• **EXTRACTED ENTRIES**:
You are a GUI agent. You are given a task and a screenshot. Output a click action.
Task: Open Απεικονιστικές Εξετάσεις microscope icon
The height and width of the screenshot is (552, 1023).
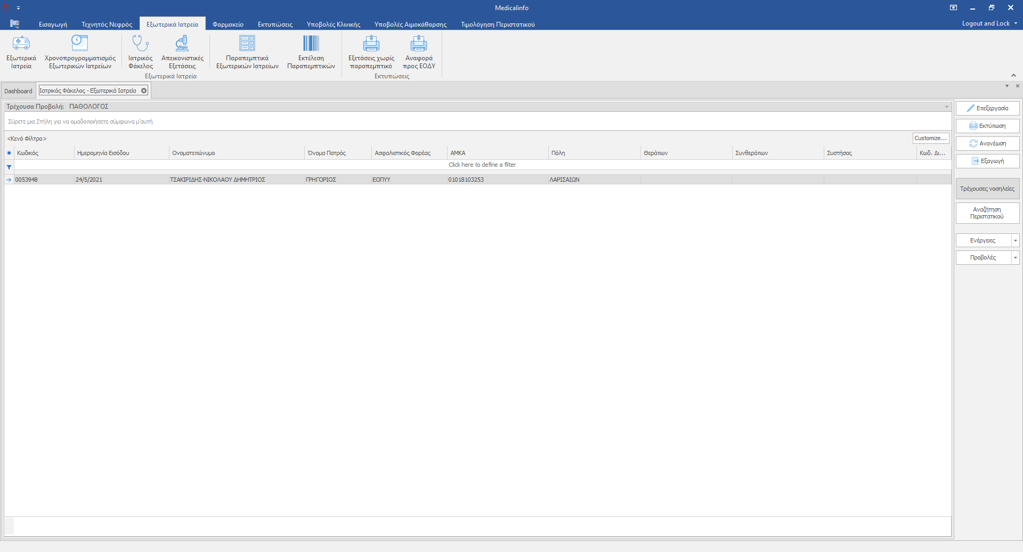pyautogui.click(x=182, y=44)
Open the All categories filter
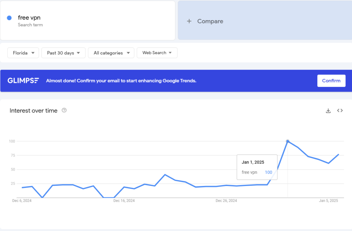The image size is (352, 231). click(x=111, y=53)
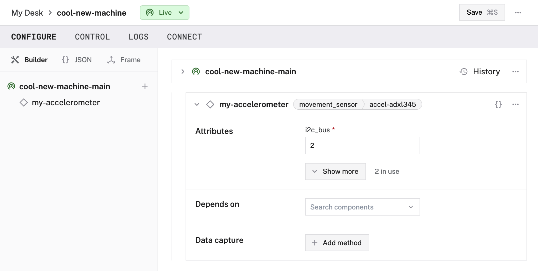Collapse the my-accelerometer card
Viewport: 538px width, 271px height.
[x=197, y=104]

• **ABOUT THIS EXERCISE**: Text only, pictures out: give every record again as written.

• **REPLY**:
You are a GUI agent. You are given a task and a screenshot. Output a click action.
Task: Open Απεικονιστικές Εξετάσεις microscope icon
The height and width of the screenshot is (552, 1023).
pyautogui.click(x=182, y=44)
Open the All categories filter
The image size is (352, 231). click(x=111, y=53)
Collapse the my-accelerometer card
Viewport: 538px width, 271px height.
[x=197, y=104]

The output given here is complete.